Unlike fairs in convention centers—anonymous windowless vessels that make you feel like you could be in Topeka or Dubai—the Independent Art Fair, with aerial views of Tribeca’s old Federal-style mansions and retrofitted factories exploding, is many glorious stories above the spiraling road to the Holland Tunnel.
But in case you get lost in the art and forget where you are, one work at Independent’s VIP preview Thursday, in the booth of local outfit Downs & Ross, will snap you back to New York City: Vikky Alexander’s New (1985/2020), vinyl signs that once hung in the windows of the original New Museum space on Mercer Street, just a few blocks away.
The location of Independent was definitely a factor that led Downs & Ross to stage a solo booth of Alexander, a Pictures Generation artist working in Manhattan in the ’80s, at the fair, after years of participating in the Armory Show, which opens today at Piers 52 & 54. It also helped that fair founder Elizabeth Dee is a longtime fan of Alexander’s work, and that her staff is well-versed in the artists who once lived in the area surrounding the fair.
“The project we had in mind was far better suited to a team that had such profound scholarship with regard to the myth and romance of Downtown New York in the ’80s,” said gallery cofounder Alex Ross.
Ross was sitting in the back office of his gallery, which he started with Tara Downs in 2017, and which now occupies a second-floor space on the lower stretch of the Bowery. Before coming together, Downs and Ross operated small but influential Lower East Side outfits: Tomorrow Gallery and Hester Gallery, respectively.
Downs founded Tomorrow in Toronto in 2011, with the artists Hugh Scott-Douglas and Aleksander Hardashnakov, and gave early shows to a stellar and rowdy group of art-makers, each of whom would be a highlight on any gallery’s roster: Ben Schumacher, Sebastian Black, Dena Yago, Parker Ito, Kelly Akashi.

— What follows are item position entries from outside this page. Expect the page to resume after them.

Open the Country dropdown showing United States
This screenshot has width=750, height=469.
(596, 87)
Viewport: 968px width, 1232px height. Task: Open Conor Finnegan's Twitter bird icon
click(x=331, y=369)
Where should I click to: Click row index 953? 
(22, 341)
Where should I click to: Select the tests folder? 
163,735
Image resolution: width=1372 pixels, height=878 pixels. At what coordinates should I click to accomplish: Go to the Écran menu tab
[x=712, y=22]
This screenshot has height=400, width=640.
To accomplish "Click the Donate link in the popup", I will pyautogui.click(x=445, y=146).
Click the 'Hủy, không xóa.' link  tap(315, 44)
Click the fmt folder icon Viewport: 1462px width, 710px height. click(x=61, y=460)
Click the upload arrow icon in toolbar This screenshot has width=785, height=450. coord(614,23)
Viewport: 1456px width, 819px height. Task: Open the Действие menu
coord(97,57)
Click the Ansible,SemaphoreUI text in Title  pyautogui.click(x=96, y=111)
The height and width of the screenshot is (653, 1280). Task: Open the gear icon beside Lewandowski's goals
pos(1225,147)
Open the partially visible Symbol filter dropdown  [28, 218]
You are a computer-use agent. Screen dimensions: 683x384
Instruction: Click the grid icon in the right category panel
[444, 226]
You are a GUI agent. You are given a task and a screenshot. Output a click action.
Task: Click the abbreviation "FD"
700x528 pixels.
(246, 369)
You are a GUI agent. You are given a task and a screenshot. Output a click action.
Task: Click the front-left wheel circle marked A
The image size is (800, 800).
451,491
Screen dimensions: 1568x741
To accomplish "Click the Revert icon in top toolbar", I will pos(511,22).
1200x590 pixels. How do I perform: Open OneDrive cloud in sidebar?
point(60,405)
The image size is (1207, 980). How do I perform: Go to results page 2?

With Hester, Ross achieved a level of curatorial rigor perhaps lacking from other white cube spaces, giving early shows to artists such as Andrea Crespo.
They decided to merge into a single program after a spate of closings among the so-called “middle-class galleries,” and housed the operation out of their two spaces. Soon after their first shows, they vacated their old spaces in favor of the current larger space. (Consolidation is certainly a way to cut overhead.) Since then, they’ve been able to forge ahead with a new identity: though some of the artists from the old programs are still here, Ross sees the operation as greater than the sum of its parts.
“I don’t think the gallery’s ever been about our biographic dimensions, or this conglomerate of our CVs,” he said. “I don’t think we’d want to romanticize our individual vanguard moments. We share a lot of similarities. We’re always forward looking, we’re protesting against forms of forgetting, and contextualizing nascent developments in visual culture within the context of New York’s antecedence.”
By presenting a solo booth of important works by Alexander, who has been working with Downs for years, they’re holding their own at Independent, which is a thinking person’s fair. Included in the presentation are works that were shown in landmark exhibitions, including Alexander’s 1985 New Museum show and a two-person exhibition with her former husband, fellow Pictures Generation artist James Welling, held at the Kunsthalle Bern in Switzerland. The both also includes her first-ever work, which comes from Welling’s collection.
The involvement of Independent founder Dee, a longtime supporter of Alexander’s work, helped as well.
“She’s kind of been a continuum of interest, and when we approached her, she took it up right away,” said Downs.
“It does have that curatorial focus,” she said of the fair. “People go there because they want to go in deep. It’s not just this blockbuster event.”
On Sunday, Downs & Ross opened the first-ever solo show of a young Brit named Tom Waring, who paints these wacked-out systems that wind through a series of gears, a reflection of a interconnected world bursting at the seams—apt painting for a month that will see the further global spread of a deadly disease, Ross noted.
The works were made over the last year, but were informed to some extent by The Decameron, the Italian novel that takes place outside of Florence during the Black Death, which may have killed as much as 60 percent of Europe’s population. Like coronavirus, that plague originated in China before traveling to Northern Italy, where an outbreak occurred.
“It’s kind of terrifyingly apposite,” Ross said.
And next month, the gallery will stage a show of new work by the Berlin-based Rute Merk, who has made a series of paintings in collaboration with semi-reclusive fashion godhead Demna Gvasalia, the iconoclastic creative director of Balenciaga.
“It was instigated at the invitation of Balenciaga,” Ross said, being charmingly evasive. “She was invited to produce a body of work that responds to and interpolates the collection for Spring/Summer 2020.”
Balenciaga obsessives, take note: It opens April 17.